Anton sets his plate down, focusing on her more intently. She’s already physically starting to look better compared to a week or so ago, the grey tint gone from her skin and the bloodshot faded from her eyes. Her hair is still in the process of growing back in, still brown as it’s still too short and patchy to dye yet, and it’ll be awhile before the last of the gauntness is gone, but clearly she’s physically on the mend.

Mentally, though…

“Cass, you’re still you. No matter what happened you’re still Cass.”

“Except I don’t feel like me anymore. And then all of you, sometimes you treat me like I’m different now and sometimes you don’t and I don’t know who I’m supposed to be.”

“You’re supposed to be you.”

“But who is that?” Cass jumps to her feet and starts pacing through the mess, hands clenching and unclenching like she wants something to punch.

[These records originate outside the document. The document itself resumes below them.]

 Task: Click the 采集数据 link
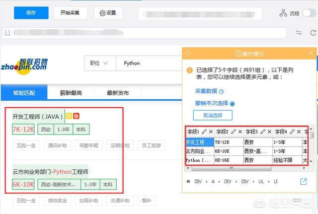click(x=206, y=91)
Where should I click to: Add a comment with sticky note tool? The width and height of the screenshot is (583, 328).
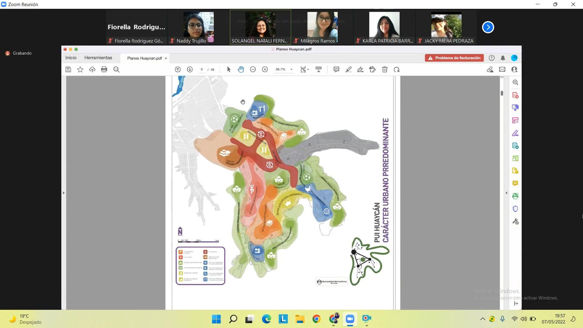[336, 70]
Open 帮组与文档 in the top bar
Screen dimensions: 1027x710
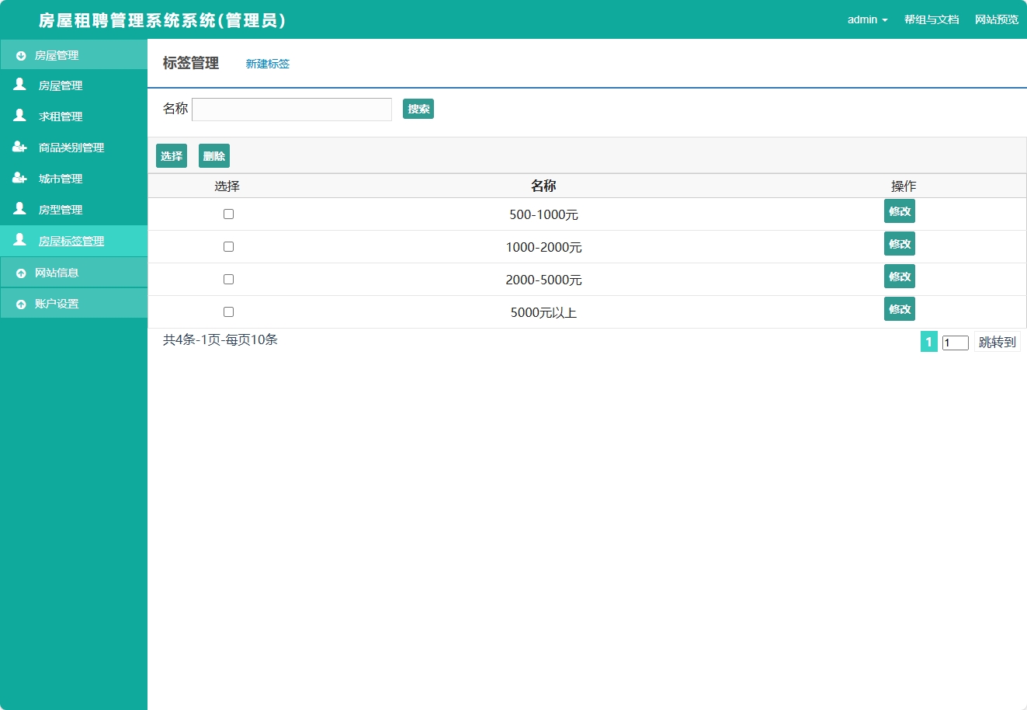(x=931, y=19)
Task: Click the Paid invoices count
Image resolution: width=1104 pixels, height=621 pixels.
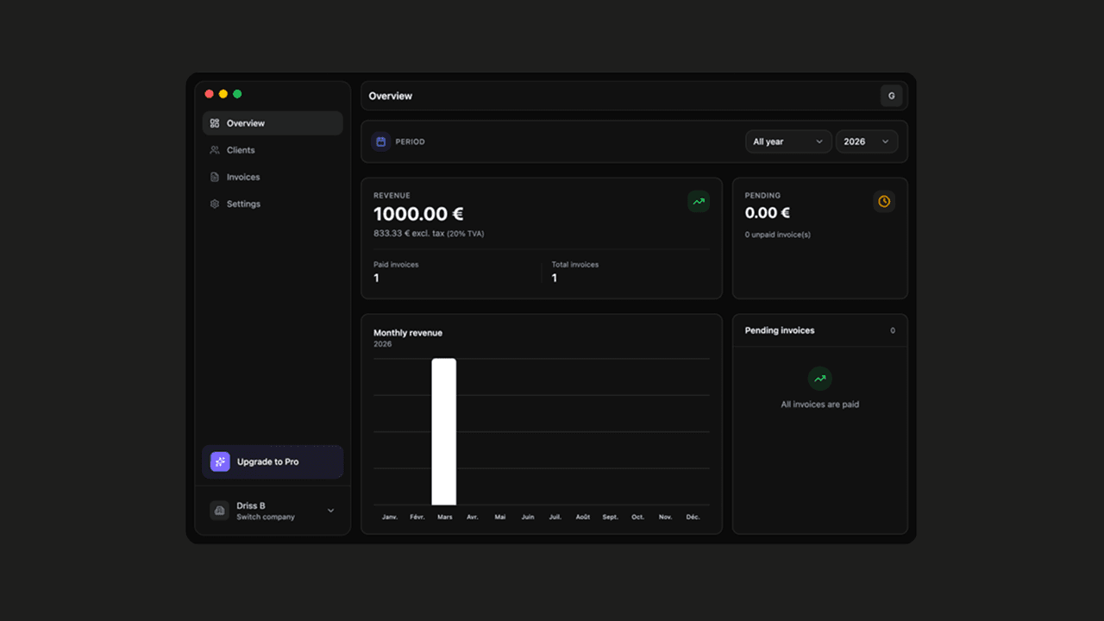Action: click(377, 278)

“It’s whoever you are, right now. Listen, what happened to you was terrible. You’re allowed to feel whatever you want about it, and deal with it however you want as long as you’re not hurting yourself or others.”

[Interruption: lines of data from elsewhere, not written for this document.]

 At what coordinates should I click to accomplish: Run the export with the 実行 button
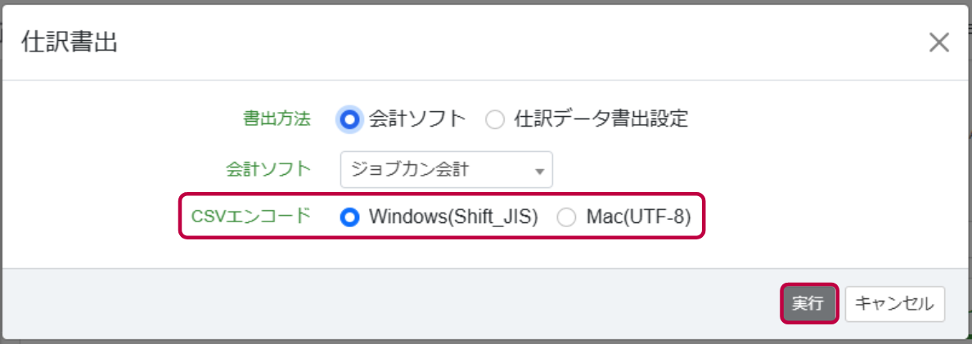(809, 304)
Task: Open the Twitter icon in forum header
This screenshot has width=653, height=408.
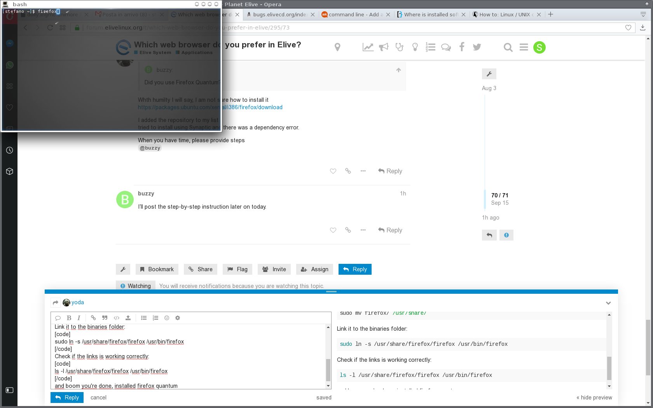Action: [x=477, y=47]
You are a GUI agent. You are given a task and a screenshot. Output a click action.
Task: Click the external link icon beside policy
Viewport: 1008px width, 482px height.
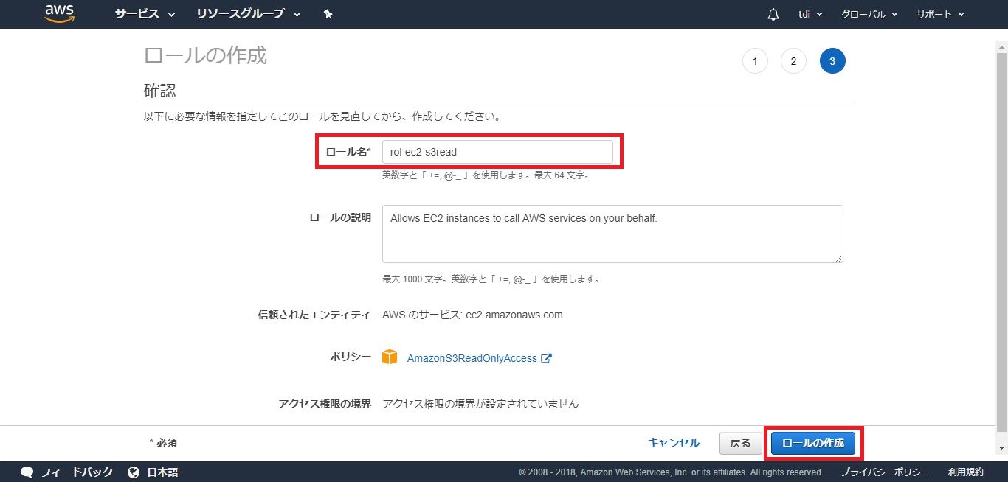pos(546,358)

“What about punching the bad guys?”

“Well, yeah if that’s something you still want to do you can still do that.”

She plops onto the end of the bed. “Good, okay.”

Anton carefully stretches across the room to sit next to her, but far enough away to still give her space. “Is that something you want?”

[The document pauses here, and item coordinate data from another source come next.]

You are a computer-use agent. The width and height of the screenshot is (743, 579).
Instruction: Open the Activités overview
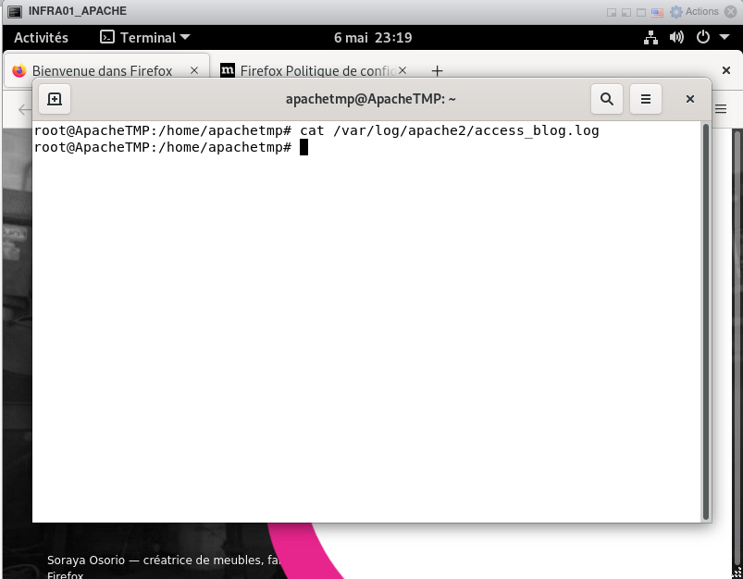(x=41, y=38)
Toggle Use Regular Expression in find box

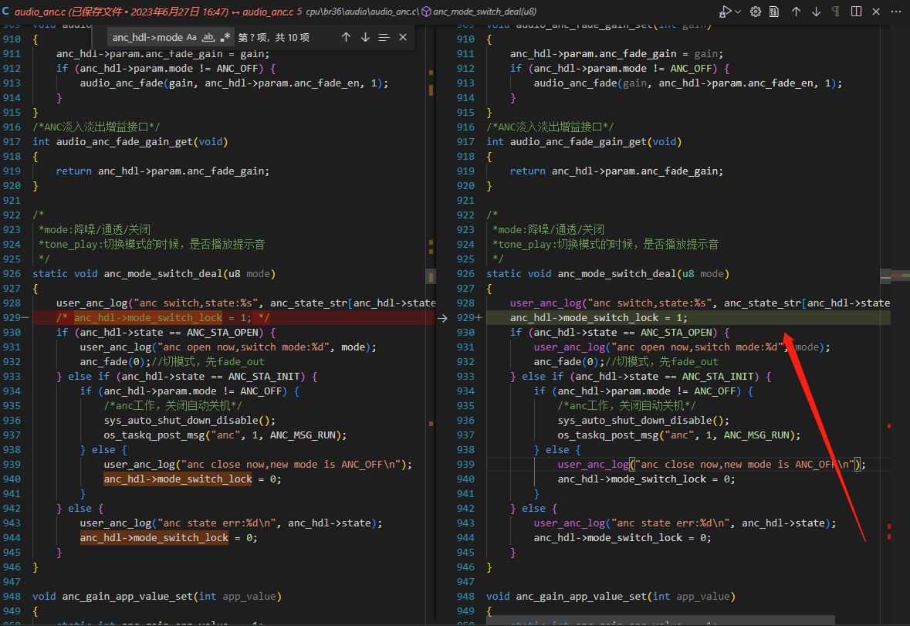225,37
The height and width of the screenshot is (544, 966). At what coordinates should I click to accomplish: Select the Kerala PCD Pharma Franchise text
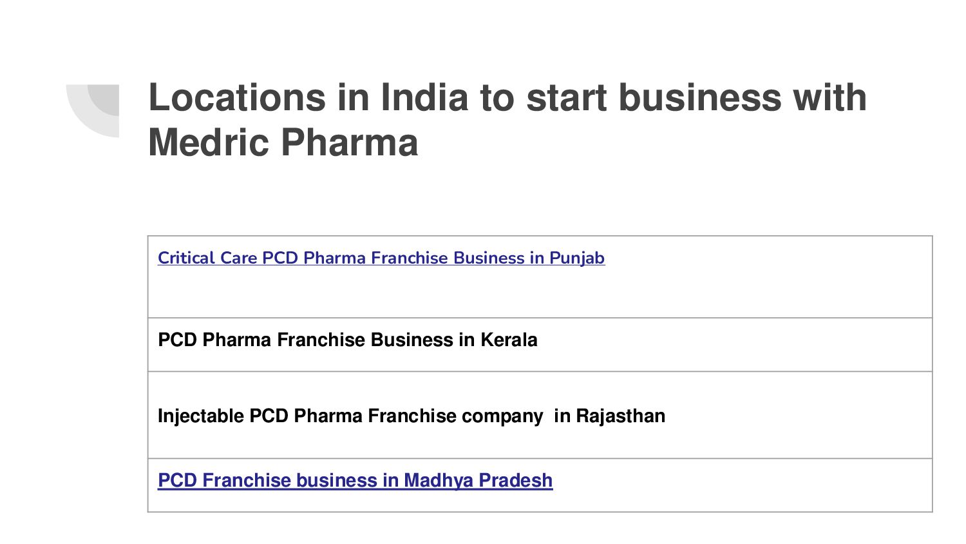click(x=347, y=340)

“I don’t know,” Cass says, letting her head fall into her hands. “Sometimes I do, sometimes I don’t want to do anything but punch, but sometimes I’m just. Sometimes I’m so scared and I’m not even sure this is real.”

“Okay, well, then, what can you do about that?”

“What?”

“What can you do to help convince yourself that this is real?”

“Sometimes… I listen to music that I haven’t heard before. My brain’s not good at making that stuff up, so if I haven’t heard it before it has to be real, right?”

“Yeah, that makes sense.” Hesitantly, Anton reaches out and puts a hand on her knee. “Hey, you remember when I taught you about centering yourself and how you have to let yourself just be in the moment and let whatever thoughts you have come to mind?”

“Yeah, I mean, I remember but it still doesn’t really make sense.”

“It’s the same thing for emotions. You have to let yourself feel whatever emotions you have, and then you learn to deal with them. And we’re here to help you with that too, but things are never going to get better if you just shove everything down and feel guilty about it all the time. We all want to help, Cass. You have to let us help.”

When Cass finally looks up at him, her eyes shine with tears threatening to spill over. “Then can I have a hug?” she asks, voice quavering.

“Of course.”

There, amid color and pattern and the chaotic spread of life, with unfinished plates of spaghetti lying on stacks of dirty clothes, Anton holds Cass as she cries. And maybe it’s not how things were, but it’s how things are, and it feels like a step towards a better how things could be.